Data breaches on the cloud are oftentimes in the news. However, the reasons for data breaches are frequently ambiguous — a “misconfigured database,” “an open resource,” or mismanagement by an anonymous “third party.” The uncertainty around these breaches can make security businesses appear riskier than it is.
According to Gartner, “Is the cloud secure?”, 90% of firms that fail to regulate public cloud utilization would share critical data inappropriately by 2025. It’s not the cloud provider’s fault in nearly every example people read about in the news; it’s the organizations using the cloud who fail to manage the safeguards meant to protect an organization’s data.
Controlling who has access to data has become a critical component of any data security and compliance program. Although each cloud provider provides services and APIs to manage identity and access to information for their stack, these services and APIs are not standardized across all public cloud stacks, do not address third-party data repositories, and frequently require the usage of low-level tools and APIs. Strong cloud security, according to many experts, is based on widespread acceptance of the identity and data strategy.
To protect cloud data, security teams can take the following three steps:
Integrate data security into the software development lifecycle (SDLC)
Enterprises can continuously identify, manage, and monitor the behavior of every unique person and non-person identity functioning in their clouds using an SDLC strategy. It ensures that security and infrastructure teams are alerted to regions of unusual or excessive danger. Discover risk by determining who (people) and non-people (identities) are doing what (access/actions), where (resources), and when (context) across the public cloud infrastructure; classify and manage risk to least privilege by ensuring identities have only the permissions required to perform daily tasks and no more; and monitor risk by continuously monitoring changes in identity activity (context/behaving).
Find out what the company’s risk is
A system that can abstract, collect, normalize, and report historical identification activity in a single, unified, consumable manner is required in hybrid and multi-cloud contexts. Organizations can only begin to recognize and minimize the risk of over-permissioned identities once they have this clarity and knowledge.

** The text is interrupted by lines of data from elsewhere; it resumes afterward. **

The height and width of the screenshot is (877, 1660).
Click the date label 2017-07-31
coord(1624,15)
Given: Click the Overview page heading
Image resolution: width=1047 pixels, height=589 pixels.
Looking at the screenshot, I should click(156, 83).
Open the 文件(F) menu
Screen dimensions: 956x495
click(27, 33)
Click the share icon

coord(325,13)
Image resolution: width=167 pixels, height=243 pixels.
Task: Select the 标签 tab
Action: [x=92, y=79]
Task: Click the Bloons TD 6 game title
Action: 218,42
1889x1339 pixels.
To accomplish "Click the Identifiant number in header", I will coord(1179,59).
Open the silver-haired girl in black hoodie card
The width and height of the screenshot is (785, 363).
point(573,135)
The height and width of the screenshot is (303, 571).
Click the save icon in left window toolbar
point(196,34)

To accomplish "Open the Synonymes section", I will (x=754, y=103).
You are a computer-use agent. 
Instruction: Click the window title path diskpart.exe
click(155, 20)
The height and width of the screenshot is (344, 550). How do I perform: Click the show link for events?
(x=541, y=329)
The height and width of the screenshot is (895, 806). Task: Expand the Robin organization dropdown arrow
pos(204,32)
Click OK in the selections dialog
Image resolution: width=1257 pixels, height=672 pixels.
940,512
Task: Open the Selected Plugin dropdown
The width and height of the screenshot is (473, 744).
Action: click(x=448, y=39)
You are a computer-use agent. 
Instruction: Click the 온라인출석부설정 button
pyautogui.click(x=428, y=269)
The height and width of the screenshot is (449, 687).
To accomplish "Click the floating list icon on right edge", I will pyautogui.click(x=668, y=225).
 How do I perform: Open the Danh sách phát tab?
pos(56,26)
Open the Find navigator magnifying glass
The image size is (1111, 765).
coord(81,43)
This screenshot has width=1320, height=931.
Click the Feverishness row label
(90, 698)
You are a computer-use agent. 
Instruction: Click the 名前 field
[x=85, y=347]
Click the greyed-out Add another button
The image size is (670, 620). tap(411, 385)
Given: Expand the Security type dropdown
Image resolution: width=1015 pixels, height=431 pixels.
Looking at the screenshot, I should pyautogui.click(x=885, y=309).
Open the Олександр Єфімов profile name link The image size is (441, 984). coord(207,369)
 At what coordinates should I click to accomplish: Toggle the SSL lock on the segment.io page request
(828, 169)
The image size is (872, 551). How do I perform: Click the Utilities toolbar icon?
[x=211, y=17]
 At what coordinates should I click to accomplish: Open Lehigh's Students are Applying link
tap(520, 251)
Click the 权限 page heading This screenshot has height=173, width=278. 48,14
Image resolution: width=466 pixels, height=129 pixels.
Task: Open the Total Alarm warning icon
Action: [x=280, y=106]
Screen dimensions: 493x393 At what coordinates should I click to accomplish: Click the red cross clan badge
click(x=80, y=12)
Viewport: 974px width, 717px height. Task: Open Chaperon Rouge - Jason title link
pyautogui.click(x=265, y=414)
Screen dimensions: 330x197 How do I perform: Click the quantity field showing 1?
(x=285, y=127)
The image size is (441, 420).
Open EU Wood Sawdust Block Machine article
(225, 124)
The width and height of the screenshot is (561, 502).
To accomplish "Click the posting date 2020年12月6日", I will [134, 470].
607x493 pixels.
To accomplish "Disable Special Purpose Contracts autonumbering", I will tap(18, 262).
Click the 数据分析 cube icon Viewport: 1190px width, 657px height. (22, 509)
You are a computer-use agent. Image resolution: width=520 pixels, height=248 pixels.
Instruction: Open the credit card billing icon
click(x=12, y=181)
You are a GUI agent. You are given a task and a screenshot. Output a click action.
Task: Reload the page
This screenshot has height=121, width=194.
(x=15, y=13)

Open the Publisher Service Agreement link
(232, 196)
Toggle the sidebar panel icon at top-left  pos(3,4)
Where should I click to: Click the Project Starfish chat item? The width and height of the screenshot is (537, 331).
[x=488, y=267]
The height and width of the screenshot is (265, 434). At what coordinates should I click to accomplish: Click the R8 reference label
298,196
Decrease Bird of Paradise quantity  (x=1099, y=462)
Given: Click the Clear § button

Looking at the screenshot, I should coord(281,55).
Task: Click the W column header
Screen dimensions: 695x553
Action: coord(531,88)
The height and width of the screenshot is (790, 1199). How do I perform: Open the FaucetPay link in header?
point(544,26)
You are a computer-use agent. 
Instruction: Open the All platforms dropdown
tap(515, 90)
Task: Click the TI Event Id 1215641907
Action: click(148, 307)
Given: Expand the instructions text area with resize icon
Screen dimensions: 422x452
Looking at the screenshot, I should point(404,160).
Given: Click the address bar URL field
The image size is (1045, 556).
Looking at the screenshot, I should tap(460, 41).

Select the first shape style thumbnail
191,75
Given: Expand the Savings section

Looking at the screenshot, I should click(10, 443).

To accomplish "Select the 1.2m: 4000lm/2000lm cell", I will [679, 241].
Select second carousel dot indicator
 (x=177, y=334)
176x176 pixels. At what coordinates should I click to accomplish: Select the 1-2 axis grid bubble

Through risk and security monitoring, compliance enforcement, drift detection, DevSecOps multi-cloud efficiency, and misconfiguration prevention, an identity and data solution should decrease risk, ensure compliance, and boost operational efficiencies.
Risk classification and management
Identity and data security for the firm should provide context with combined visibility of current and previous activity data, as well as a simple remediation or prevention remediation. Although each cloud provider provides services and APIs for managing identity and data access for their stack, they are not standardized across all stacks, do not handle third-party data stores, and frequently necessitate the usage of low-level tools and APIs. Through normalized views and management of cloud identity and data access, an identity and data platform should be able to overcome this problem.
Also Read: Addressing New and Evolved Security Challenges of “Work-from-Anywhere” Environment
The platform should have safeguards in place to account for the differences in how cloud service providers manage threats posed by identities and excessive permissions, which can differ from one provider to the next. Organizations should, for example, be able to create or design unique least privilege roles based on the past activity of one or more identities or remove unused or dormant rights from a high-risk identity directly.